# Presonus Major Announcement Tomorrow....



## Michael Antrum (Jul 6, 2020)

Presonus are making a major announcement tomorrow....

"Make no mistake—*this is the most important product announcement in our 25-year history. *We've spent years working on these two products, and they may very well re-invent your production workflow. Tune in and be one of the first to learn all about it."

I am wondering if part of this is the big Notion update that has been promised....and Studio One is due an upgrade. This will be interesting.....


----------



## laurikoivisto (Jul 6, 2020)

i hope it's about fixing faderport


----------



## Michael Antrum (Jul 6, 2020)

laurikoivisto said:


> i hope it's about fixing faderport





Michael Antrum said:


> "Make no mistake—*this is the most important product announcement in our 25-year history. *We've spent years working on these two products, and they may very well re-invent your production workflow.



Think you may be disappointed....


----------



## dcoscina (Jul 6, 2020)

yeah right, bla bla bla... I'm kinda getting sick of these marketing ploys. I'm not a huge fan since they acquired Notion and haven't really done much with it.. especially iOS.... and this is coming from someone who started with Notion 2005 and had used it up until, oh, wait, February 2020 when, hmmm, StaffPad was released for iOS. Fancy that...


----------



## dcoscina (Jul 6, 2020)

Michael Antrum said:


> Presonus are making a major announcement tomorrow....
> 
> "Make no mistake—*this is the most important product announcement in our 25-year history. *We've spent years working on these two products, and they may very well re-invent your production workflow. Tune in and be one of the first to learn all about it."
> 
> I am wondering if part of this is the big Notion update that has been promised....and Studio One is due an upgrade. This will be interesting.....

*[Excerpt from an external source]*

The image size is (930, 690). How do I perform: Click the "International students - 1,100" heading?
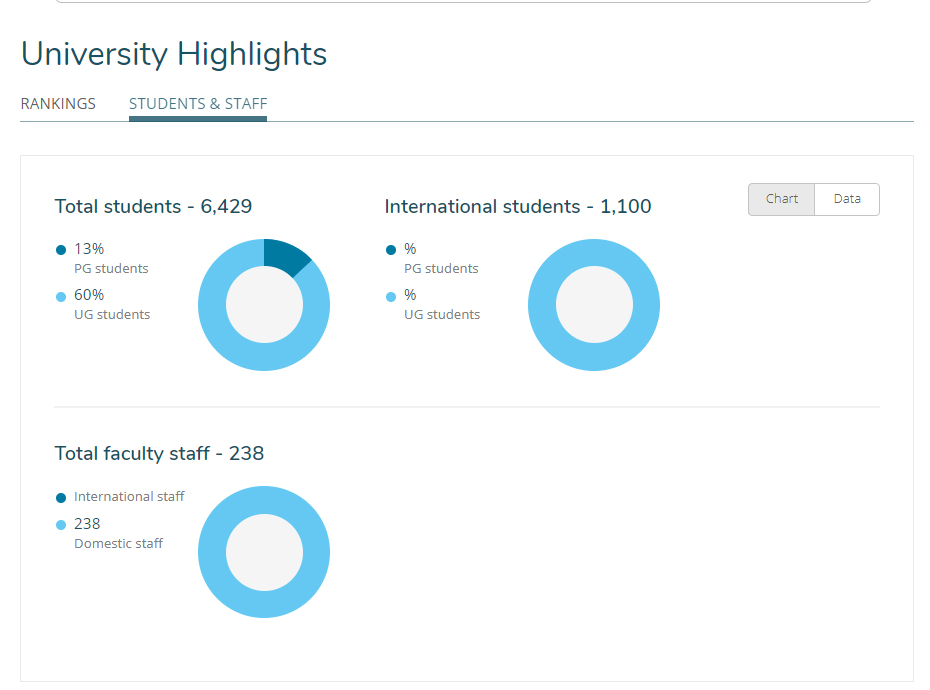tap(517, 207)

Hey Michael, just to be clear, I wasn't dissing your post, but PreSonus. 

Peace.


----------



## Michael Antrum (Jul 6, 2020)

I wonder if it will be a game changer ?

I gave up waiting for Studio One and Notion to be developed. In the main I was disappointed that Studio One had never had any kind of articualtion management despite all the requests. I'm now settled with Cubase and Dorico, and now Staffpad.

I have invested £ 500 in Staffpad and libraries, so I won't be walking away from that without very good reason, but I am interested to see where they go with this..... 

Even if it is about a new IOS version of Notion, I doubt it will have the elegance of Staffpad though.....but I'd loved to be proved wrong.......


----------



## Michael Antrum (Jul 6, 2020)

dcoscina said:


> Hey Michael, just to be clear, I wasn't dissing your post, but PreSonus.
> 
> Peace.



No worries at all - I understood exactly what you meant - and I'm on exactly the same page as you....


----------



## dcoscina (Jul 6, 2020)

Michael Antrum said:


> No worries at all - I understood exactly what you meant - and I'm on exactly the same page as you....


Of course, I will look forward to the news. If it's some radical new features in Notion iOS, then I'm happy to use it in tandem with StaffPad. but I've developed such a great workflow in StaffPad, I doubt PreSonus could do something that will top it. Like I said, unless it's London Symphony new samples that sound every bit as good as StaffPad.... yeah, sure....


----------